When working with large files using numpy, it is important to understand how the time to process data grows as the file size increases.

We want to know how the time needed changes when we read and process more data.

Scenario Under Consideration

Analyze the time complexity of the following code snippet.

import numpy as np

chunk_size = 100000
results = []

with open('large_file.csv', 'r') as file:
    while True:
        lines = []
        for _ in range(chunk_size):
            line = file.readline()
            if not line:
                break
            lines.append(line)
        if not lines:
            break
        data = np.genfromtxt(lines, delimiter=',')
        results.append(np.mean(data, axis=0))

This code reads a large CSV file in chunks, converts each chunk to a numpy array, and calculates the mean of each chunk.

Identify Repeating Operations

Identify the loops, recursion, array traversals that repeat.

  • Primary operation: Reading chunks of lines and processing each chunk with numpy.
  • How many times: The loop runs approximately (total lines / chunk_size) times.
How Execution Grows With Input

As the file size grows, the number of chunks increases, so the total processing time grows roughly in direct proportion to the file size.

Input Size (lines)Approx. Operations (chunks)
100,0001
1,000,00010
10,000,000100

Pattern observation: Doubling the file size roughly doubles the number of chunks and total work.

Final Time Complexity

Time Complexity: O(n)

This means the time to process grows linearly with the number of lines in the file.

Common Mistake

[X] Wrong: "Reading the file in chunks makes the time complexity constant no matter the file size."

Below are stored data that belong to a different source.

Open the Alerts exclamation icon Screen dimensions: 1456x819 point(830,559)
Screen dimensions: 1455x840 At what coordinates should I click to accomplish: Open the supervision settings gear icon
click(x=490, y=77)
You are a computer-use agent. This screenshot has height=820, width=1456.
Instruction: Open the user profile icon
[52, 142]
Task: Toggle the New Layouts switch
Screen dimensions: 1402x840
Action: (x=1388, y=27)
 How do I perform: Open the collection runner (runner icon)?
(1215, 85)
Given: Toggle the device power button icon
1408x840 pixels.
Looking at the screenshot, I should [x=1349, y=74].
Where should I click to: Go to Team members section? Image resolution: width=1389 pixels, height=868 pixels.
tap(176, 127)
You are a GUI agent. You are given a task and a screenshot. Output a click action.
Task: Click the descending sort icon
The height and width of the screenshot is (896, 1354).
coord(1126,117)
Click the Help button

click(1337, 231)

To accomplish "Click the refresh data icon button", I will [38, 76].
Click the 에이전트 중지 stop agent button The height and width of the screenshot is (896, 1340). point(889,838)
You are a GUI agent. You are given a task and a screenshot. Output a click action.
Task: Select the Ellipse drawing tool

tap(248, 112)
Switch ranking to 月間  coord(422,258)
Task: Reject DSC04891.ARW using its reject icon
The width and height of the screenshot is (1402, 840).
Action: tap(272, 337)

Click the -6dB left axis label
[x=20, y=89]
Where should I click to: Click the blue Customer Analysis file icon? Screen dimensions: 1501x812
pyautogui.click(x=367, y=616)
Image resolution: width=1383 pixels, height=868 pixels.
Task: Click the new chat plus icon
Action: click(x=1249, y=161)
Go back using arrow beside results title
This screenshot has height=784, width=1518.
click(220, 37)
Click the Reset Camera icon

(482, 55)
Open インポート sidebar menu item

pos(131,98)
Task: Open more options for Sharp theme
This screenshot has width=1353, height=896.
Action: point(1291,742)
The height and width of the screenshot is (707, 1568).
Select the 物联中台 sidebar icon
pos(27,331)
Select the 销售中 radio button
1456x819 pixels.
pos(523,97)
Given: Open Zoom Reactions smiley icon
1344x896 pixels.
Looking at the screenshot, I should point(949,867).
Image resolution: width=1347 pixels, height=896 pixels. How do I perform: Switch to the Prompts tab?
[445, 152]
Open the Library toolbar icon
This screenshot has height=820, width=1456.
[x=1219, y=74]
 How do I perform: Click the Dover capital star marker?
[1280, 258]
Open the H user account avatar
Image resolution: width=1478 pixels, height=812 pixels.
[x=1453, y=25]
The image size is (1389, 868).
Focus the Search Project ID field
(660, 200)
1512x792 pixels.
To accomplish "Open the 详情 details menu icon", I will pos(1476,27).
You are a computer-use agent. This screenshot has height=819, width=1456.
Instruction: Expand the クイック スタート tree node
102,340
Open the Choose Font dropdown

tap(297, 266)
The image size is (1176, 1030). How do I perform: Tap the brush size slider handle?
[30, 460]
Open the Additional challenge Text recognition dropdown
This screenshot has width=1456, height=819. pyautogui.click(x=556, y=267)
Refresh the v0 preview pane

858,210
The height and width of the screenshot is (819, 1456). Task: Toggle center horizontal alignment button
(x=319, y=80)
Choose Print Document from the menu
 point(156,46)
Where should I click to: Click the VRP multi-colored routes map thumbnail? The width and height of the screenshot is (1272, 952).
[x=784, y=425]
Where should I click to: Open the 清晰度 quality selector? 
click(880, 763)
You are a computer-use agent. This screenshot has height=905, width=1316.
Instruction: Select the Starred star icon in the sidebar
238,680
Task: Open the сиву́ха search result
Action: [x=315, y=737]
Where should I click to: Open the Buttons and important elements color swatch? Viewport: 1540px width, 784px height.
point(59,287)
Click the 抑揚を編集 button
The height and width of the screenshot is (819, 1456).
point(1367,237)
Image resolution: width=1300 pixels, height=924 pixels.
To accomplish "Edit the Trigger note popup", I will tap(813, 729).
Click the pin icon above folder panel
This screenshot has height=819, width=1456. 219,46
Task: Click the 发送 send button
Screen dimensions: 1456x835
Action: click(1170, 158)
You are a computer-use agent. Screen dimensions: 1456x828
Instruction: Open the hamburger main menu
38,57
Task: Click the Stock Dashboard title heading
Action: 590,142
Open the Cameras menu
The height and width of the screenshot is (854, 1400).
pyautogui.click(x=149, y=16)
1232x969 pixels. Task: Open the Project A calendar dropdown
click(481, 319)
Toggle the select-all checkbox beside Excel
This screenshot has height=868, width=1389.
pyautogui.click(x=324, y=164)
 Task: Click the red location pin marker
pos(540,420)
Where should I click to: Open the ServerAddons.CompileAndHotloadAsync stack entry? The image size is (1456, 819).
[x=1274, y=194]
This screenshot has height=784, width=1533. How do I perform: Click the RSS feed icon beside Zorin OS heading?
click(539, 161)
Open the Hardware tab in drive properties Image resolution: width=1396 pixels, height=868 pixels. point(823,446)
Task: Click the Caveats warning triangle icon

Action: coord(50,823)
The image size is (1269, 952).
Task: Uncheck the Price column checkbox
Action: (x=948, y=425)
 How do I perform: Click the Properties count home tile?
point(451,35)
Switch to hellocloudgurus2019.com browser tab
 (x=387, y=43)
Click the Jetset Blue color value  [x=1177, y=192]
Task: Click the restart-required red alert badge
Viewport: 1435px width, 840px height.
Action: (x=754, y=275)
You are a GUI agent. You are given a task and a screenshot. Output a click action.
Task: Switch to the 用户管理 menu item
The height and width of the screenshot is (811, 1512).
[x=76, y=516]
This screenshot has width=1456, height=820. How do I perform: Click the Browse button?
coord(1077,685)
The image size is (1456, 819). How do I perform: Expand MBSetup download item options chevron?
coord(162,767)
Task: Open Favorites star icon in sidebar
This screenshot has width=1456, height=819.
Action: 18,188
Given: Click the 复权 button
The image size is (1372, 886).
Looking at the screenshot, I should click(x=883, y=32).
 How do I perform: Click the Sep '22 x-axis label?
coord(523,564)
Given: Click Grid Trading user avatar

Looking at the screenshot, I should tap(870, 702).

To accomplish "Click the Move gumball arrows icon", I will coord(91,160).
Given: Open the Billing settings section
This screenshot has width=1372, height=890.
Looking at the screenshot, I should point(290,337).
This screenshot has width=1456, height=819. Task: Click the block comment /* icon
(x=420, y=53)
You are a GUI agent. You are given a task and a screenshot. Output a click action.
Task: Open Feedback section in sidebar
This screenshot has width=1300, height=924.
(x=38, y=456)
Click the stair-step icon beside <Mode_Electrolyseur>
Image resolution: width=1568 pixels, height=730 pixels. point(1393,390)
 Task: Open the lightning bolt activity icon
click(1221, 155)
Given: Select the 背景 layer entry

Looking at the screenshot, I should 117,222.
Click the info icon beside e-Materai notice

[OK] Correct: Even with chunks, you still read and process every line, so the total time grows with file size.

Interview Connect

Understanding how reading and processing large files scales helps you handle real data efficiently and shows you can think about performance in practical tasks.

Self-Check

"What if we used memory mapping (np.memmap) instead of reading chunks? How would the time complexity change?"